WORK TO BE COMPLETED
In the data below, find every line with the string "http" and pull it out.
▬▬▬▬▬▬
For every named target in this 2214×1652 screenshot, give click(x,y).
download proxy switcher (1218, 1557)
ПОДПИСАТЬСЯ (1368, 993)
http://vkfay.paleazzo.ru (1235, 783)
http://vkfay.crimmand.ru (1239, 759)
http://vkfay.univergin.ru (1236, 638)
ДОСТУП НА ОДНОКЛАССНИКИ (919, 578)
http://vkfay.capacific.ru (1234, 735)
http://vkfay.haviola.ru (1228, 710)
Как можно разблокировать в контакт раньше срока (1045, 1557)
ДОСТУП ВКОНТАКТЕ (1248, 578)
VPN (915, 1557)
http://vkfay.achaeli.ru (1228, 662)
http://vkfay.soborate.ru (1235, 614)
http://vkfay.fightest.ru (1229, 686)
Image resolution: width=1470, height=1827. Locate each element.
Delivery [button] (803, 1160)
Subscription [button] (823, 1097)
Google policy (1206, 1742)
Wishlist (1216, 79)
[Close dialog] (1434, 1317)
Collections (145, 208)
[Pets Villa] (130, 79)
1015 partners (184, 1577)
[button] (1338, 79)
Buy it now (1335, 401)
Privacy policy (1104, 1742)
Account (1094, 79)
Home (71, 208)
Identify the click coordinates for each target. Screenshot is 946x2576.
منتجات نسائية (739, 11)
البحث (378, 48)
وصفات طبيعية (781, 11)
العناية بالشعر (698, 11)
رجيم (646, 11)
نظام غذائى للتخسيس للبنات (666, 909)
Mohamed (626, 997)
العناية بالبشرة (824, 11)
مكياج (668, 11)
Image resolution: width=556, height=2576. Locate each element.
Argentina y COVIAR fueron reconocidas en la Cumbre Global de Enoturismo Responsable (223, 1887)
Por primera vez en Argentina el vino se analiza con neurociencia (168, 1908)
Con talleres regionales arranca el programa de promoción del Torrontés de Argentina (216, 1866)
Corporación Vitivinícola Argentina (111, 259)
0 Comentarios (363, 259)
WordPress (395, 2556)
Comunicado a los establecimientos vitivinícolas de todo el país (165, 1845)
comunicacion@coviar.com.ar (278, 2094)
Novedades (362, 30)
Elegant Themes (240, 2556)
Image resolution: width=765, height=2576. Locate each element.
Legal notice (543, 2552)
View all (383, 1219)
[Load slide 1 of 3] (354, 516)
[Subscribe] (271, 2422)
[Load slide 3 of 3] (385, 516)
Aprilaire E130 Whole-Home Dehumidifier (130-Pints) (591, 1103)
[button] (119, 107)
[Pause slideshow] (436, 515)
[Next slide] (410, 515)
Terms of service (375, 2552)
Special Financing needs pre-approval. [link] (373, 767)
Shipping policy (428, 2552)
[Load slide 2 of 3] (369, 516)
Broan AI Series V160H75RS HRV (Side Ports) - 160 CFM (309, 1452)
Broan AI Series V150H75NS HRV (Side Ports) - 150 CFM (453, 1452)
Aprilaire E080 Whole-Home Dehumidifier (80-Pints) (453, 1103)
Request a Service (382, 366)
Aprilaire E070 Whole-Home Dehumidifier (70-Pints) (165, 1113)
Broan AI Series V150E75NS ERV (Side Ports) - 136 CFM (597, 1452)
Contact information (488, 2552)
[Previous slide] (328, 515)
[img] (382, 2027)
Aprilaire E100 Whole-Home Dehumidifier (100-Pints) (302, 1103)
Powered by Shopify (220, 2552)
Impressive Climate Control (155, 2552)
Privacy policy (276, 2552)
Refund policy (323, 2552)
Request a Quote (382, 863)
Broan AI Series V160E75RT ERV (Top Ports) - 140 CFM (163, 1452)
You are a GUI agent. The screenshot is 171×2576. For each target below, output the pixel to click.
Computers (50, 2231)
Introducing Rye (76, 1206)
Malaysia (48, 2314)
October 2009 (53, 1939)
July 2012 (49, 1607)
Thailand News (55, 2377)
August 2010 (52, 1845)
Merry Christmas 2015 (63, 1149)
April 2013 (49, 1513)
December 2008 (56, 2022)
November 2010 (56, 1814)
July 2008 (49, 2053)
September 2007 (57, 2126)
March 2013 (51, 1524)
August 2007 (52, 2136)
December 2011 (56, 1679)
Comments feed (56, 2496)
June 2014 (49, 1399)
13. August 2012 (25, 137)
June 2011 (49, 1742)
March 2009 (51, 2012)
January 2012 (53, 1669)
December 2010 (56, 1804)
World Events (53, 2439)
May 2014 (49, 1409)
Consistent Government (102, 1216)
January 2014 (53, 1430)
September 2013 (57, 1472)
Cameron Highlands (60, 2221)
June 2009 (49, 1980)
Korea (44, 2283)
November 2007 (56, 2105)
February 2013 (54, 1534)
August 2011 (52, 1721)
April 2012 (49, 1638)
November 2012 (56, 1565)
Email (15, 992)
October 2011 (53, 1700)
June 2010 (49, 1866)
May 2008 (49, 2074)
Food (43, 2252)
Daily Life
▬▬▬▬▬▬
WRITTEN SOLUTION
http://vkfay.paleazzo.ru (1235, 783)
http://vkfay.crimmand.ru (1239, 759)
http://vkfay.univergin.ru (1236, 638)
http://vkfay.capacific.ru (1234, 735)
http://vkfay.haviola.ru (1228, 710)
http://vkfay.achaeli.ru (1228, 662)
http://vkfay.soborate.ru (1235, 614)
http://vkfay.fightest.ru (1229, 686)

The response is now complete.